Singapore Fresh Grads Land S$90K AI Roles as Pay Surges 5x Faster Than Average
Source: The Independent Singapore
Fresh graduates in Singapore are securing AI-related roles with salaries of S$70,000 to S$90,000 annually — five times faster than the national wage growth average — as insatiable demand for AI talent reshapes the city-state's entry-level job market.

Fresh graduates in Singapore are landing AI-related roles with annual salaries between S$70,000 and S$90,000, as demand for artificial intelligence talent pushes pay growth to roughly five times the national average. According to Robert Walters Singapore, AI professionals saw their compensation rise 15% to 25% over the past year, while Ministry of Manpower data shows nominal wages for full-time workers grew just 4.9% in 2025.
The salary boom reflects a deepening talent crunch as companies across every sector race to embed AI into daily operations, products, and services. Roles in AI engineering, machine learning, data science, AI product management, and AI governance are in highest demand, and qualified candidates remain scarce. Kirsty Poltock, Country Manager of Robert Walters Singapore, noted that demand has consistently outpaced supply, resulting in higher salaries and longer hiring timelines as firms compete for a relatively small talent pool.
Singapore's position as Southeast Asia's AI hub is drawing international players that further intensify competition. Chinese technology firms have been offering packages exceeding S$200,000 a year to attract PhD-level AI talent from the National University of Singapore and Nanyang Technological University. OpenAI committed over S$386 million to an Applied AI Lab and 200 technical jobs, while Anthropic and Alibaba Cloud are actively recruiting locally. At the top end, senior AI researchers overseeing major initiatives can command total compensation close to S$350,000.
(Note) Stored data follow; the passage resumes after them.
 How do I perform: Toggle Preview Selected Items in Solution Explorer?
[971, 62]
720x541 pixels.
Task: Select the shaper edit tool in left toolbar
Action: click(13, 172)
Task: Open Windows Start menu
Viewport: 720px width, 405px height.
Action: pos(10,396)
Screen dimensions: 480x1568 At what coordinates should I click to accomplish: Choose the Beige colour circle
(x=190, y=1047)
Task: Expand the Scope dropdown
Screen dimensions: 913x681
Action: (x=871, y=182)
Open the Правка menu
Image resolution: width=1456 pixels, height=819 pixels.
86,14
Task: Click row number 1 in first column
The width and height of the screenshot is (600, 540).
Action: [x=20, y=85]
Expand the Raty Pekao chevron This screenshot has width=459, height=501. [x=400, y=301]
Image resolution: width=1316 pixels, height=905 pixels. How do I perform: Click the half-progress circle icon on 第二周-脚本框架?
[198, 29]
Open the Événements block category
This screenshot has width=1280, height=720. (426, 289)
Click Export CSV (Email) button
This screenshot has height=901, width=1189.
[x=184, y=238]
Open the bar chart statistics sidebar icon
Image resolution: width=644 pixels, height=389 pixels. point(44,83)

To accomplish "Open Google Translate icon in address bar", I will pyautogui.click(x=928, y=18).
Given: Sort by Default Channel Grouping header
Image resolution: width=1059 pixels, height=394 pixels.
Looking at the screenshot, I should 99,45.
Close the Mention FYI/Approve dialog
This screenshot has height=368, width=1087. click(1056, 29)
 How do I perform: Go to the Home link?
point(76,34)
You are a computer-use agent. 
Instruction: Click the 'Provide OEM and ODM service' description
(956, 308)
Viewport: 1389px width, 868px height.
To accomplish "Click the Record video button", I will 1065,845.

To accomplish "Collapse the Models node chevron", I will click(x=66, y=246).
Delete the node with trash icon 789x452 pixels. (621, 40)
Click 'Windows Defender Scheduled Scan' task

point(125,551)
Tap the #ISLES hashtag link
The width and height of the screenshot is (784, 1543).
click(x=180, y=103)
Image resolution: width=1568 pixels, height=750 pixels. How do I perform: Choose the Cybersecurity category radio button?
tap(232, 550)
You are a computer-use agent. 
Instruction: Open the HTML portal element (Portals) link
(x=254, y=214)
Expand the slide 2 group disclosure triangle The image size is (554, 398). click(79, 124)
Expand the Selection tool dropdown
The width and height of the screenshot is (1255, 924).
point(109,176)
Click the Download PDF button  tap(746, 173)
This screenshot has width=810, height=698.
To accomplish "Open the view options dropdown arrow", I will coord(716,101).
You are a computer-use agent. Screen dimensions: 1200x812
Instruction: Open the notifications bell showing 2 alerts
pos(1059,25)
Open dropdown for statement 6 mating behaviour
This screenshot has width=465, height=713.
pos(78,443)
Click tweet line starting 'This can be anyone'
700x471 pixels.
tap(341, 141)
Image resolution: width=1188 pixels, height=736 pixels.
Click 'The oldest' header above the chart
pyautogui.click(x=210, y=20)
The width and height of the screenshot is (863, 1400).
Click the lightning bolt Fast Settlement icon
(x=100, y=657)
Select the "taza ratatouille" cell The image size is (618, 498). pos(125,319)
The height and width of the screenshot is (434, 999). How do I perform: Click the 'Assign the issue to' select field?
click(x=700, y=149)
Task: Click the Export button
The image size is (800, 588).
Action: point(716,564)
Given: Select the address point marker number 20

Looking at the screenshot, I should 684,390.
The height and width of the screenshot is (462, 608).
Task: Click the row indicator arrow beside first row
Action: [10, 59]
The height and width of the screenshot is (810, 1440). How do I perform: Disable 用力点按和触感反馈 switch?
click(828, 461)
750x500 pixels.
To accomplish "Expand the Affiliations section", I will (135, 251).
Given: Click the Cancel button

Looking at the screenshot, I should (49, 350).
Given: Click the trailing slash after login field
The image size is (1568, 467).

Why it matters for Singapore: The AI salary surge is a double-edged sword. It signals that Singapore is succeeding as a regional AI hub — attracting major global investment and creating high-value career pathways for graduates. But the widening pay gap between AI professionals and the broader workforce also underscores a growing inequality risk, as the Ministry of Manpower's 4.9% national wage growth figure highlights just how concentrated the AI boom's financial benefits are. For graduates and mid-career workers alike, practical AI skills — not just credentials — are becoming the clearest path to upward mobility in Singapore's increasingly two-speed job market.